### Material for the task:
------------------------------------

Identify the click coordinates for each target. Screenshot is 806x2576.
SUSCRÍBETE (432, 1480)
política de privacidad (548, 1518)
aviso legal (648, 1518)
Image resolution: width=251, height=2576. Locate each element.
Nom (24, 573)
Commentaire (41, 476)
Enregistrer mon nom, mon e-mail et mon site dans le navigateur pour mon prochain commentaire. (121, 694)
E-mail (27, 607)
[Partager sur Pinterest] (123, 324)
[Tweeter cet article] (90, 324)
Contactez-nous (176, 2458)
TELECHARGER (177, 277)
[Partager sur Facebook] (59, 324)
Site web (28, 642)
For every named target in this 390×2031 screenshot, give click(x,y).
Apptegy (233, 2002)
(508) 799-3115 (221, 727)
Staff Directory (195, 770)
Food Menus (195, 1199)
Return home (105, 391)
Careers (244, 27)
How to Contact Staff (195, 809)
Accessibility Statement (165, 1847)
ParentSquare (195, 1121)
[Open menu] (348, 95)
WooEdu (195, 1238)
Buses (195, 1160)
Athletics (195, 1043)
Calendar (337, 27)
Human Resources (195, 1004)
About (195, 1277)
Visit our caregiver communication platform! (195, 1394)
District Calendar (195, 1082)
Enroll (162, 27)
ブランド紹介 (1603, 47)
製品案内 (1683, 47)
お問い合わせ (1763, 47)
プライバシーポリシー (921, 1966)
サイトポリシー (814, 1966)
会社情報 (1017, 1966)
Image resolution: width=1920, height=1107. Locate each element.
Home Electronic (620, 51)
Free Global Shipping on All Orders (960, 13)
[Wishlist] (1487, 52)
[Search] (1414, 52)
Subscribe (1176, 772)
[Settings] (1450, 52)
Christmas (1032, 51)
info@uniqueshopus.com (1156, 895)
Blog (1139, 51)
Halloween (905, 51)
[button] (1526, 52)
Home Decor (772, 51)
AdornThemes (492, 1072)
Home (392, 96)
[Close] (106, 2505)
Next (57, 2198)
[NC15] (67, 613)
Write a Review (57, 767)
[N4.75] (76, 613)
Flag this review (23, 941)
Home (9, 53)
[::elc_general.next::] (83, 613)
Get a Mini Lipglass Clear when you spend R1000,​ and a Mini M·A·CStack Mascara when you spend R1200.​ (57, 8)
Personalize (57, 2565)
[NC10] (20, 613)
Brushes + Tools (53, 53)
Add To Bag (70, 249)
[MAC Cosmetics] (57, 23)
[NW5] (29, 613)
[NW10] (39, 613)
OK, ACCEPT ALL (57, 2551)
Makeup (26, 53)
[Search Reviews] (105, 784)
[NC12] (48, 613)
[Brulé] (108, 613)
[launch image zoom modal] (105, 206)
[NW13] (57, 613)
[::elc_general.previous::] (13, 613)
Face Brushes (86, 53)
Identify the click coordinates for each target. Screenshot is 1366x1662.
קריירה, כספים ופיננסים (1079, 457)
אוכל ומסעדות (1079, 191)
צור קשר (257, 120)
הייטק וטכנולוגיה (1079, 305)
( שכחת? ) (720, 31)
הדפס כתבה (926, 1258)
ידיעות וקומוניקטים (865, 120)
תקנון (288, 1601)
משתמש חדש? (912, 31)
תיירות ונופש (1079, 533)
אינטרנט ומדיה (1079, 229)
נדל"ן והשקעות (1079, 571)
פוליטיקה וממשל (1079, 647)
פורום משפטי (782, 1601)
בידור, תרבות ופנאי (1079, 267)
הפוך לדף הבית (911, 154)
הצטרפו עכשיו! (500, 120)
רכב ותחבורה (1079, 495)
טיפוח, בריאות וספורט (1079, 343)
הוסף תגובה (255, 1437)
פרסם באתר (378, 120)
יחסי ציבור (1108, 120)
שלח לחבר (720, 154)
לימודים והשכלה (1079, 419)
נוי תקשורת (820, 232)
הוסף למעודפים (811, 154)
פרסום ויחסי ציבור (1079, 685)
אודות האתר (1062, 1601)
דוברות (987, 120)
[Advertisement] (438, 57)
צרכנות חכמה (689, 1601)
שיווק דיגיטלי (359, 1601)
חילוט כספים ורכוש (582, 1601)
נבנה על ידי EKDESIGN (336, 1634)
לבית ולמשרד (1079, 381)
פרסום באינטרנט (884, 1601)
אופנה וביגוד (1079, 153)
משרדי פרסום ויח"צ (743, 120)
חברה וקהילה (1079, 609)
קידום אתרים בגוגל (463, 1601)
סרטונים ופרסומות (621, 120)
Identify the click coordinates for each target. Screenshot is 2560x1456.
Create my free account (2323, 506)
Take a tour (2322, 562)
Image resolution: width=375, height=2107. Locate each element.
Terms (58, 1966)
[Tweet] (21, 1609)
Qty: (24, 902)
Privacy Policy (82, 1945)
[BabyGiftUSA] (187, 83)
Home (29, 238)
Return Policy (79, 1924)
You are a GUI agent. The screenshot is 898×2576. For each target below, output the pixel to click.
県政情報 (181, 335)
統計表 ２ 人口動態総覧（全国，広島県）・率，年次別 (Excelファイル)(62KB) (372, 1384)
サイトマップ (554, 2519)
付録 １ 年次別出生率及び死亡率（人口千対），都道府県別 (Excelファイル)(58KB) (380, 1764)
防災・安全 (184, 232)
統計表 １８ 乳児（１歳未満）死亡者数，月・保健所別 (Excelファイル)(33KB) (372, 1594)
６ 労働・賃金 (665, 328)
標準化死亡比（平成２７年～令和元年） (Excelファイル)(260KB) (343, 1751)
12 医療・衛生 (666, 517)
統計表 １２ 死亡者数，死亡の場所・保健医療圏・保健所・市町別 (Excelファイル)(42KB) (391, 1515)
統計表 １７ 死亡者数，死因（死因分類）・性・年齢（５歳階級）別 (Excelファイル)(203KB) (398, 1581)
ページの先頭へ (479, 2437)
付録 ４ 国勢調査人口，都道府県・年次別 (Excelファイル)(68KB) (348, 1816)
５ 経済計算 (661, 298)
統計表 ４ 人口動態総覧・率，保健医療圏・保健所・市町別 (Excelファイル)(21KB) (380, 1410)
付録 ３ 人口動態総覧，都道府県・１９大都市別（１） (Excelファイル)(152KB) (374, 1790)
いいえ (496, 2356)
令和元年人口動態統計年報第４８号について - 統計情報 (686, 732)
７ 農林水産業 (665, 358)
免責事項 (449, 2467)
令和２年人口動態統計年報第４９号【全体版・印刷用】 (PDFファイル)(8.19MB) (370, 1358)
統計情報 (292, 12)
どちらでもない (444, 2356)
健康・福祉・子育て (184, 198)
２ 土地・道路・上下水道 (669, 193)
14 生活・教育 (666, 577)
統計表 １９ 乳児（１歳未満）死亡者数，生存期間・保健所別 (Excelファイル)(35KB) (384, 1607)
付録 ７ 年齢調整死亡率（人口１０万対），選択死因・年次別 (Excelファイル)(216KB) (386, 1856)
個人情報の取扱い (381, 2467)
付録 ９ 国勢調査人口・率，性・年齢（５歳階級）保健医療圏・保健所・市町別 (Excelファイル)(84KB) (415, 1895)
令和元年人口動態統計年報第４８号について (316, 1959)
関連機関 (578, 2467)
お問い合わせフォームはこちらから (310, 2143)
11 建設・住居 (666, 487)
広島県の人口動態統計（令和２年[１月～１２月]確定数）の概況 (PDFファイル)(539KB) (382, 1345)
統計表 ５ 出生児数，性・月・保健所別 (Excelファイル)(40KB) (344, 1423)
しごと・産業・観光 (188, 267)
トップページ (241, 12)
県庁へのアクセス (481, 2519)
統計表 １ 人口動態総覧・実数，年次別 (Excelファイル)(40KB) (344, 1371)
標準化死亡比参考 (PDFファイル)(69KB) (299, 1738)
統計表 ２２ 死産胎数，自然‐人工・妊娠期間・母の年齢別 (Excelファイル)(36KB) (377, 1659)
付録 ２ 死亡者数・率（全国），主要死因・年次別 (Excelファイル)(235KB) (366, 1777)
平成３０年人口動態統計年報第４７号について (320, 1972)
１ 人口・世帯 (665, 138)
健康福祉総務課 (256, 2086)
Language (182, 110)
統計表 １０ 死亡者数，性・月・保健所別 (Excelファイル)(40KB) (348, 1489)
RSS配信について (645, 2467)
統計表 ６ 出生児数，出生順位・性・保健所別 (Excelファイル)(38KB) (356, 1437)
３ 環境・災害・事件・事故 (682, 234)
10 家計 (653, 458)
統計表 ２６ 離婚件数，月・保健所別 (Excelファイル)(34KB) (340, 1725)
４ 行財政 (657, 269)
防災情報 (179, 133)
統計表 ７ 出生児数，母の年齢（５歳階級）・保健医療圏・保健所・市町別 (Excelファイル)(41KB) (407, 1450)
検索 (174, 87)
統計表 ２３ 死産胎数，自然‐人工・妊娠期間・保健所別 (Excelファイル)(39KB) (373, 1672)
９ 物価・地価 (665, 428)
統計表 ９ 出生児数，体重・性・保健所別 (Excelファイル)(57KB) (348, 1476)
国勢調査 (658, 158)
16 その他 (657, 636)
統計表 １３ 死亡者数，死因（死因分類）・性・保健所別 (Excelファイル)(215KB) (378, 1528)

------------------------------------

### What needs to be done:
Extract the lines of the preceding material that run from the line with "שלח לחבר (720, 154)" through the line with "Take a tour (2322, 562)", inclusive, reproducing them exactly and adding nothing.

### Your response:
שלח לחבר (720, 154)
לימודים והשכלה (1079, 419)
נוי תקשורת (820, 232)
הוסף למעודפים (811, 154)
פרסום ויחסי ציבור (1079, 685)
אודות האתר (1062, 1601)
דוברות (987, 120)
[Advertisement] (438, 57)
צרכנות חכמה (689, 1601)
שיווק דיגיטלי (359, 1601)
חילוט כספים ורכוש (582, 1601)
נבנה על ידי EKDESIGN (336, 1634)
לבית ולמשרד (1079, 381)
פרסום באינטרנט (884, 1601)
אופנה וביגוד (1079, 153)
משרדי פרסום ויח"צ (743, 120)
חברה וקהילה (1079, 609)
קידום אתרים בגוגל (463, 1601)
סרטונים ופרסומות (621, 120)
Identify the click coordinates for each target. Screenshot is 2560x1456.
Create my free account (2323, 506)
Take a tour (2322, 562)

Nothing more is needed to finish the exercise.